EU finance ministers have agreed that a system that classifies what assets are “green” is the basis for the further action on the bloc’s sustainable finance strategy, according to European Commission vice-president Valdis Dombrovskis.
Ministers showed strong support to the sustainable finance agenda, he said.
Dombrovskis, Commission vice president in charge of financial stability, financial services and the capital markets union, was speaking during the press conference that followed the ECOFIN meeting on Tuesday.
Vladislav Goranov, finance minister of Bulgaria, which holds the presidency of the EU council this year, said he believed “the views expressed today will provide food for thought to the Commission when finalising its action plan”.
The Commission is due to set out its official action plan on sustainable finance early next month.
Introducing an asset classification system was one of the priority recommendations of the Commission’s High Level Expert Group (HLEG). In its words, a “technically robust” classification system was needed “to establish market clarity on what is ‘green’ or ‘sustainable’”.
Speaking in Berlin at a sustainable finance conference yesterday, Dombrovskis said the classification system would provide “the foundation of sustainable finance in the EU”.
“It will help to address the current fragmentation of the market, and allow sustainable finance to reach scale,” he said.

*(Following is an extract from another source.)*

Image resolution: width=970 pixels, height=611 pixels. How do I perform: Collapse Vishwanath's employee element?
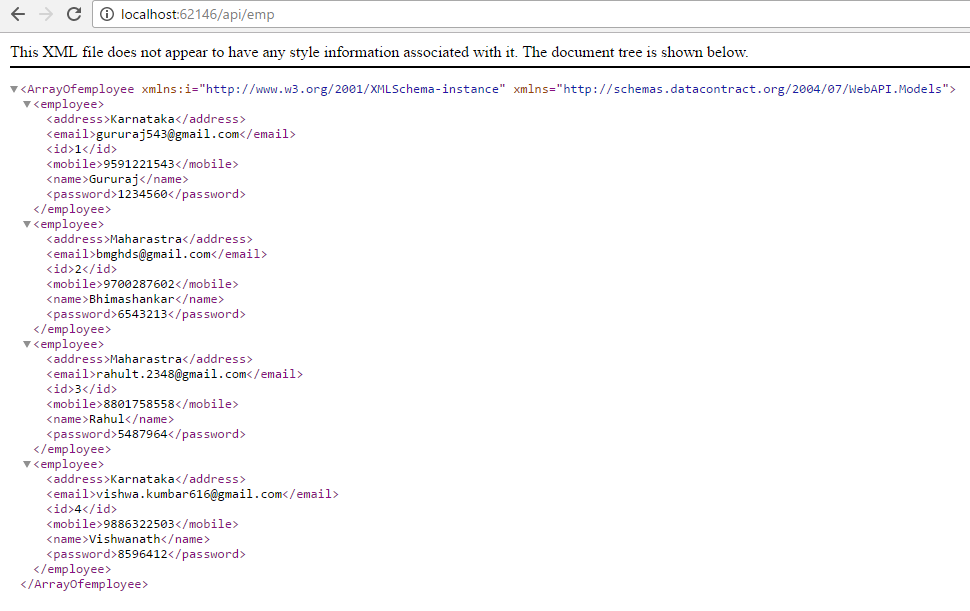coord(27,463)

The taxonomy would “act as the common trunk of sustainable finance, from which other actions in our action plan can branch off”, he added, and would be “a living document, evolving to keep pace with the changing realities of sustainable and green investments on the ground”.
It would initially focus on climate mitigation before expanding to “broader categories of sustainable investment at a later point”.

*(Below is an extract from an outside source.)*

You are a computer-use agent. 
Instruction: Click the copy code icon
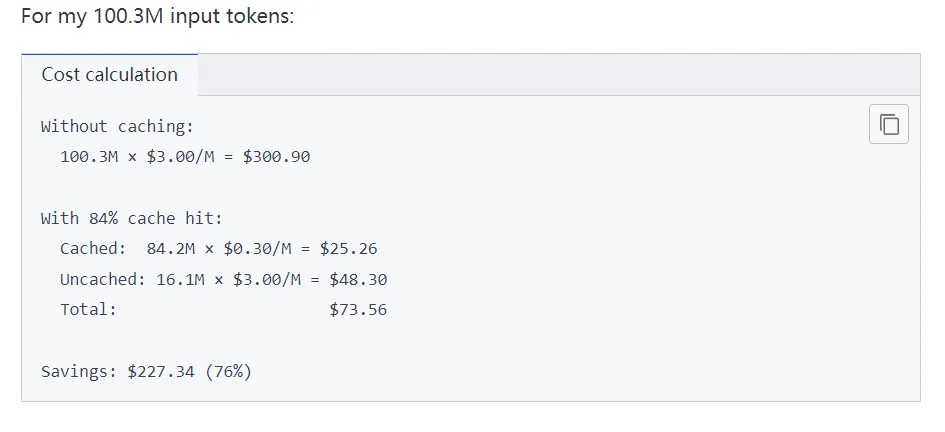pos(889,124)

The Commission would present a proposal for legislation on the governance of the classification system before the summer, Dombrovskis said.

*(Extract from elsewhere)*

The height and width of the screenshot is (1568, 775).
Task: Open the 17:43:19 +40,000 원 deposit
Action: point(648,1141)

Investor duty proposal coming up
The Commission is also poised to follow through with plans to address investor duties, as flagged by a consultation carried out last year. Also in his Berlin speech yesterday, Dombrovskis said the Commission would present a proposal “to clarify the duties that asset managers and institutional investors have to take sustainability into account in the investment process”.
The objective was also to strengthen the transparency of these investors to help clients get more information and options for sustainable investments, he said.
The overall purpose of the action plan was to help the EU meet its climate change targets, which the Commission said would require €180bn of extra energy investments a year from the public and private sectors.
The European Parliament is preparing an “initiative report” to establish its position on sustainable finance in the EU while it waits for the Commission’s legislative proposals.
Molly Cato Scott, a British Green Party politician, is the lead on this within the parliament’s Economic and Monetary Affairs Committee, and told IPE that the committee was expecting legislative proposals from the Commission in May.